[Start Material for this task]
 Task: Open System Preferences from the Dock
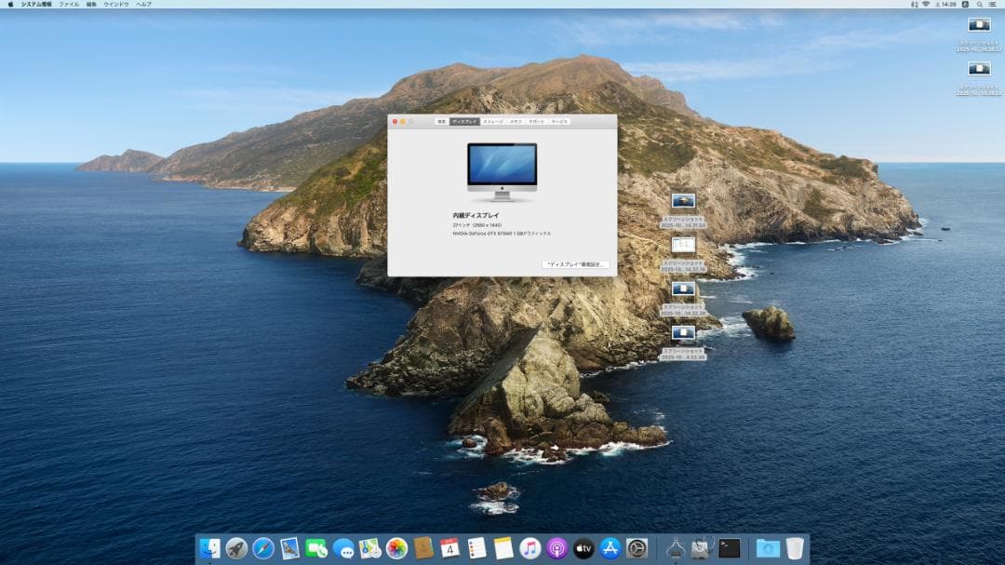pos(635,548)
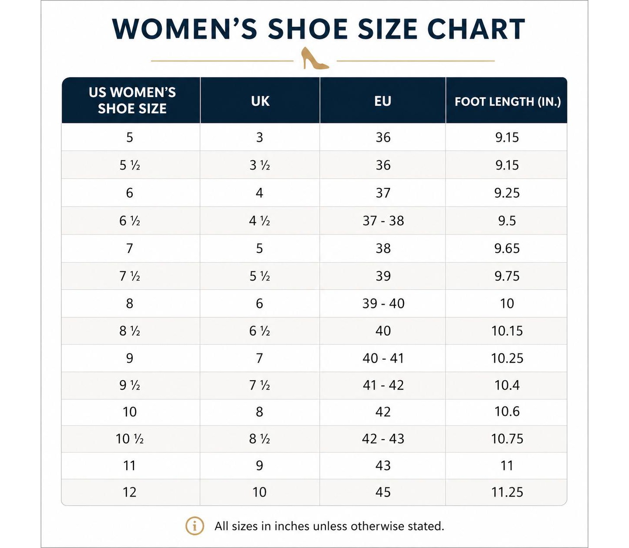Image resolution: width=629 pixels, height=548 pixels.
Task: Click EU size 45 cell
Action: pyautogui.click(x=383, y=492)
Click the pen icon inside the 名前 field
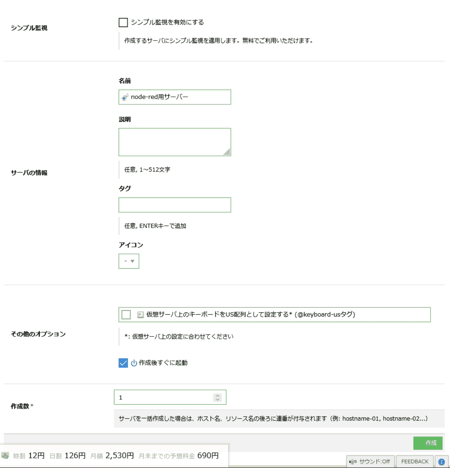The height and width of the screenshot is (468, 450). click(x=125, y=97)
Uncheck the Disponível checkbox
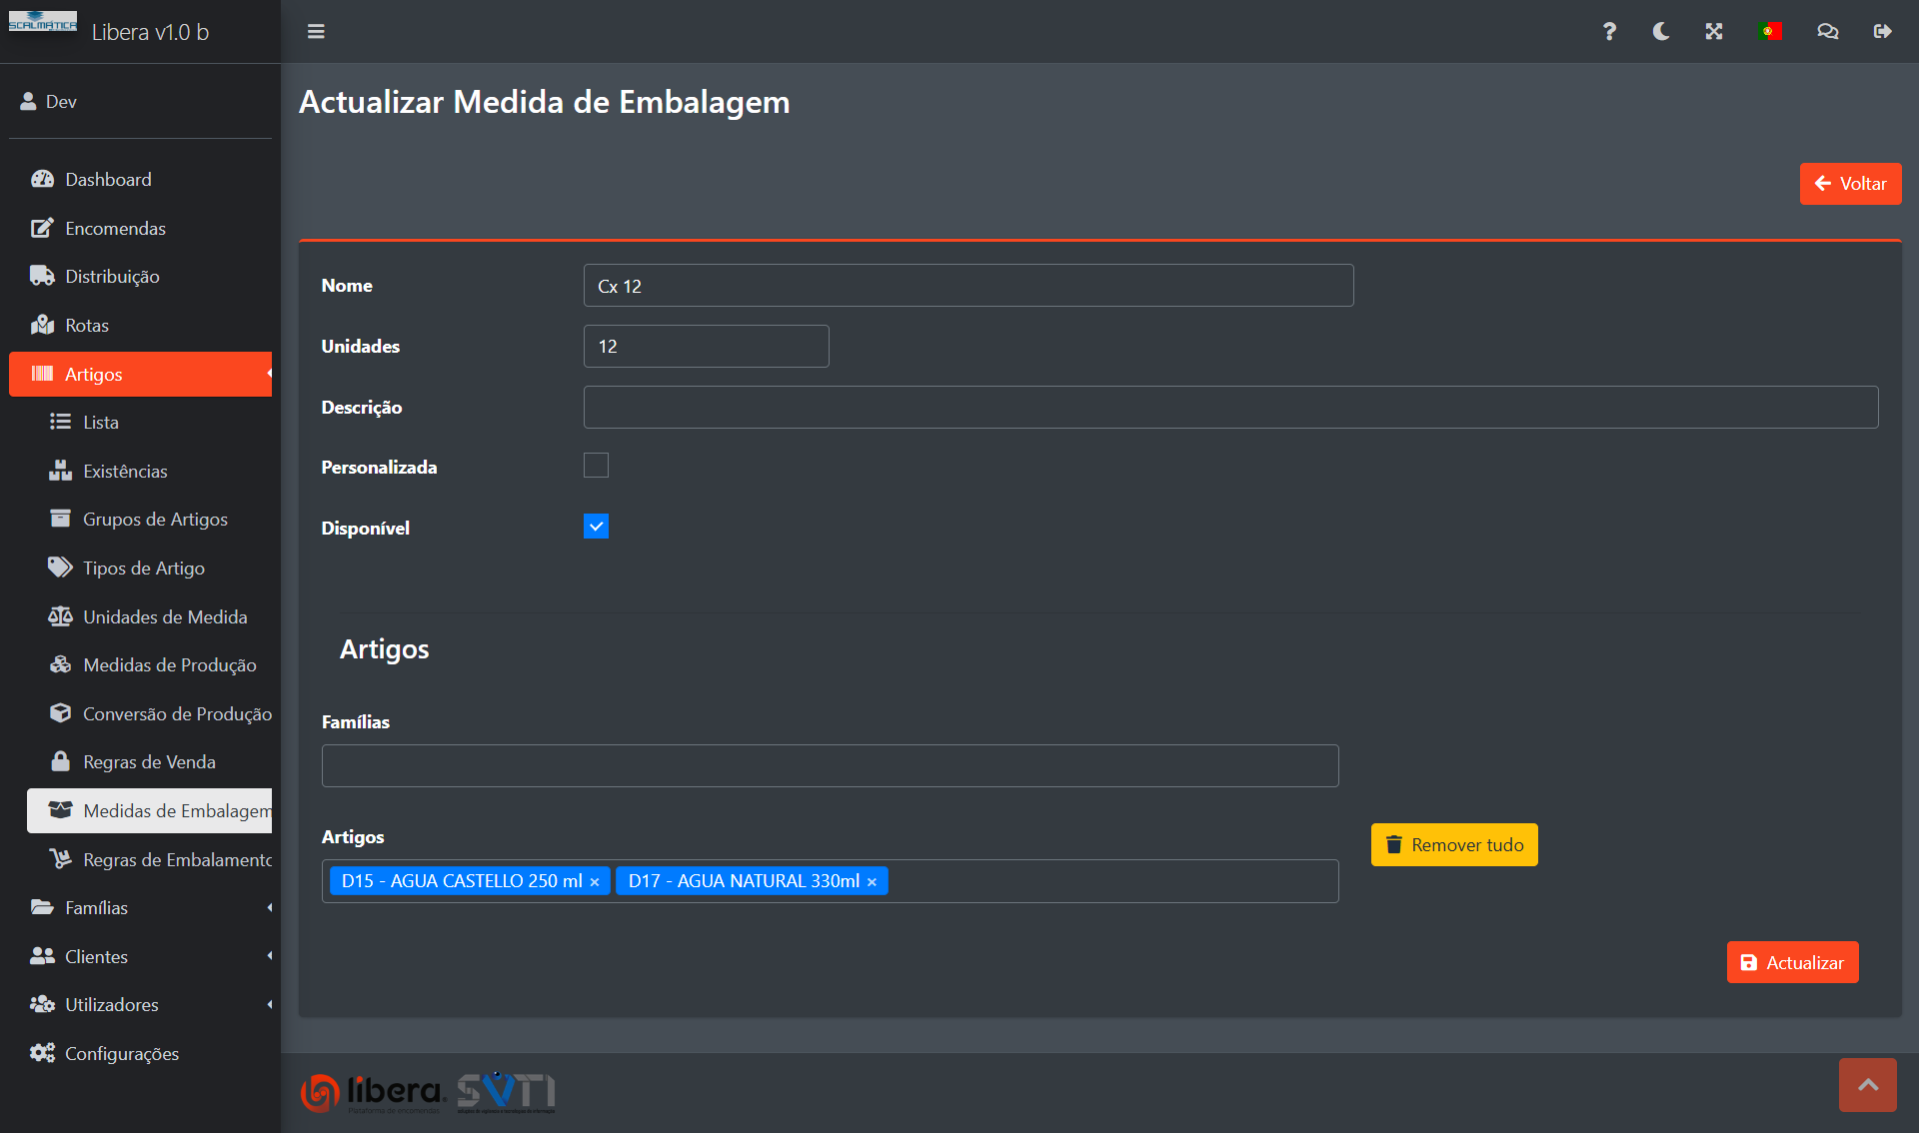This screenshot has width=1919, height=1133. pyautogui.click(x=596, y=527)
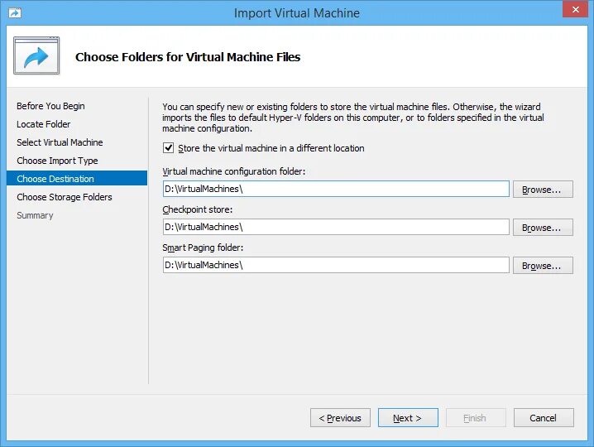The image size is (594, 447).
Task: Click the Smart Paging folder path field
Action: 336,265
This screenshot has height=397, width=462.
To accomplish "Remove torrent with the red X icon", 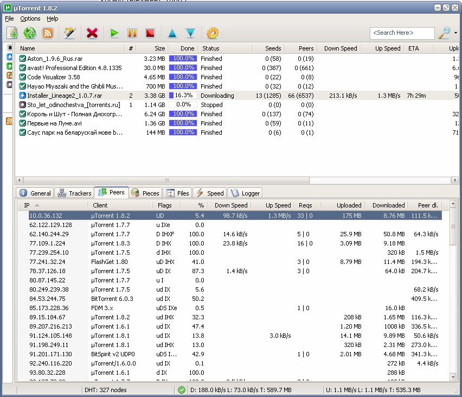I will tap(92, 33).
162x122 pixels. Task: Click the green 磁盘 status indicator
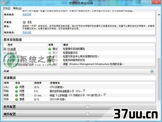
[End Material for this task]
_What the task requires_
Rewrite the rows as a JSON list of strings, one string per line and no blank lines, starting at the beginning of the rows and ending at the line that contains "Action: 336,265", with both ends included. Leave the pictures out of the answer.

_Solution for this task_
[
  " Task: Open System Preferences from the Dock",
  "pos(635,548)",
  "Image resolution: width=629 pixels, height=548 pixels.",
  "Task: Click EU size 45 cell",
  "Action: pyautogui.click(x=383, y=492)",
  "Click the pen icon inside the 名前 field",
  "The height and width of the screenshot is (468, 450). click(x=125, y=97)",
  "Uncheck the Disponível checkbox",
  "This screenshot has width=1919, height=1133. pyautogui.click(x=596, y=527)",
  "The image size is (594, 447).",
  "Task: Click the Smart Paging folder path field",
  "Action: 336,265"
]